While the crew had methane detectors, they were not provided with carbon monoxide detectors. While we cannot know for sure, carbon monoxide detectors may have prevented the death of miners who were not injured in the initial explosion.
The incident could have been prevented and the casualties mitigated to a large extent with proper training for the miners. Operations could have been made significantly safer had the miners been provided with adequate tools.
Mines could also have used checklists for different procedures. For example, when they were going to use certain equipment, they could have checked off items in a checklist to make sure they haven’t missed any steps. In the case of the acetylene torch, they could make sure that tubes are in working order, that there’s no methane in the atmosphere, and that the controls are working well before using it.
They could also have used tracking systems within the mine. As noted in the incident reports, rescuers were unable to locate all the victims quickly. By implementing an RFID or NFC tracking system, the crew could have kept track of each other. And the rescue teams could have found them much faster.
Here are some of the top safety practices that can help prevent accidents in mines.
Checklists ensure that even if the same task is performed many times by the same person over a long period, the safety protocols are followed to the dot. It prevents confusion on whether a task was performed or not, and it keeps a record of safety practices.
Regular walkarounds ensure that all the equipment is properly functioning. It ensures that the safety devices are primed to work in the event of an accident. It can help detect safety issues early and take preventive measures before any accidents occur.
Keeping track of miners helps early rescue in case of any accidents. It helps ensure that the miners are completely cleared off from any area before any dangerous procedures are performed. While GPS tracking may be difficult, companies can use RFID or NFC tags to keep track of employees with tools like TargPatrol.
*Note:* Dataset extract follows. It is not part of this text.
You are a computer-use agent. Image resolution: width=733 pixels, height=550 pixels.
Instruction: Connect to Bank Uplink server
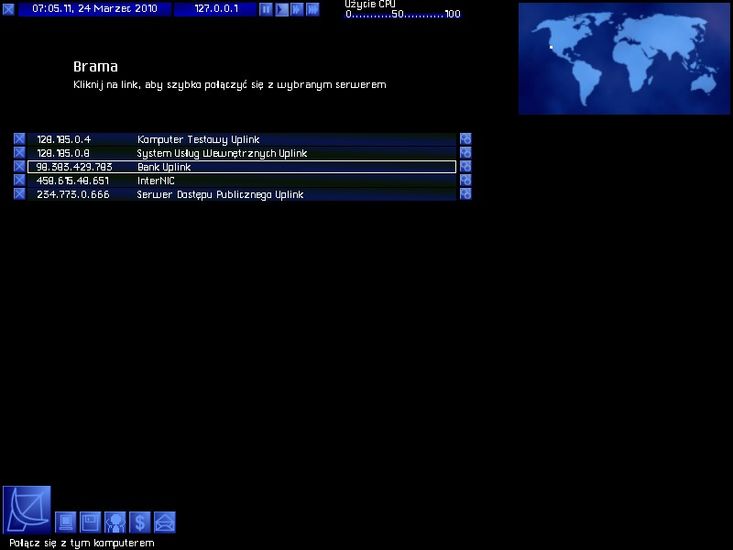(x=240, y=167)
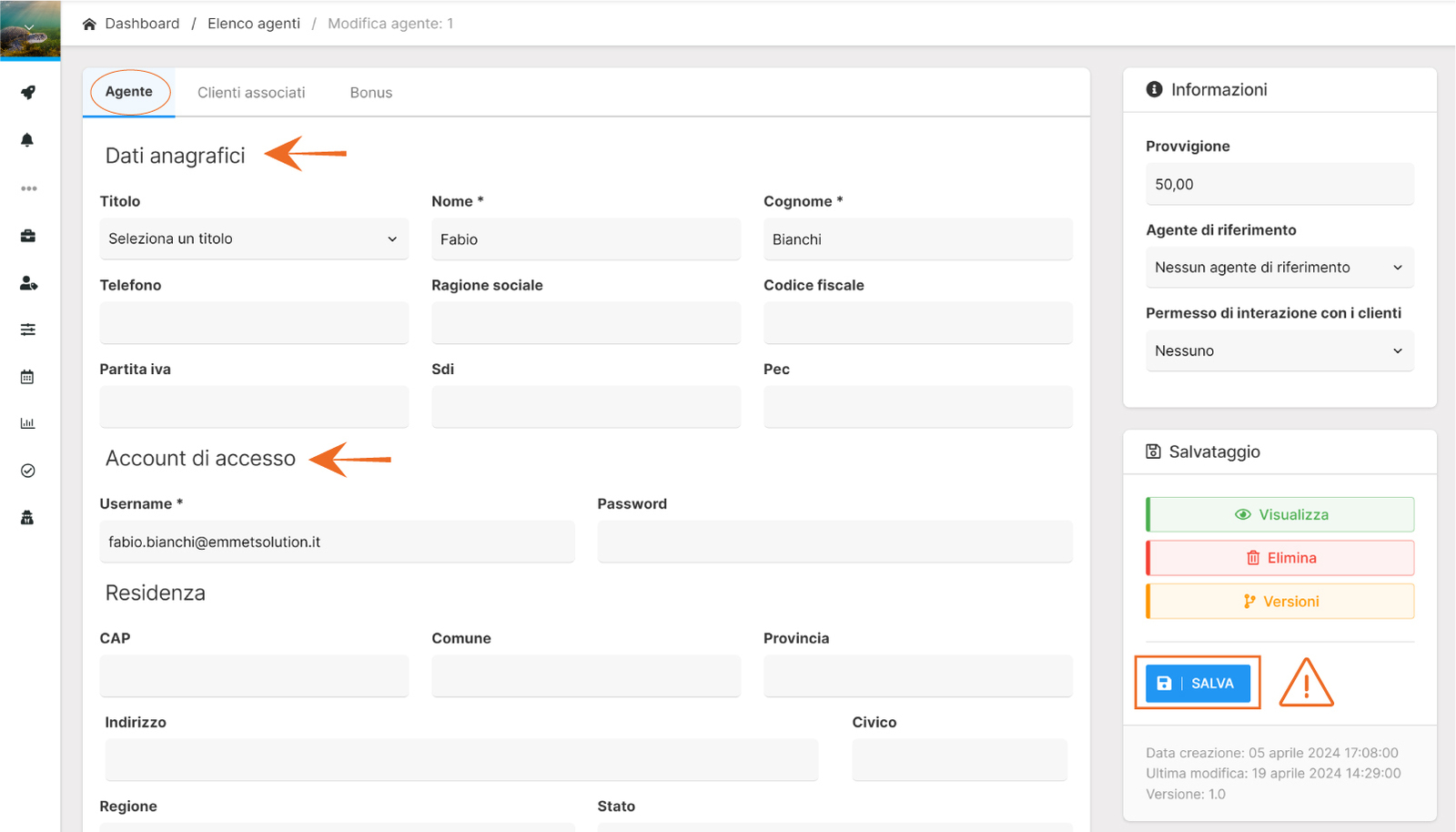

Make sure that the equipment operators are properly trained and aware of emergency procedures. Even if they’re certified, make sure they get regular training to update their skill set and help them respond quickly in the event of an accident. Ensure that employees know the proper procedures if they face any safety issues.
A safety culture brings a sense of responsibility for miners toward their safety. Instead of making them follow rules and regulations, a safety culture brings out initiatives from the workers themselves. It makes them prioritize safety and motivates them to stay safe.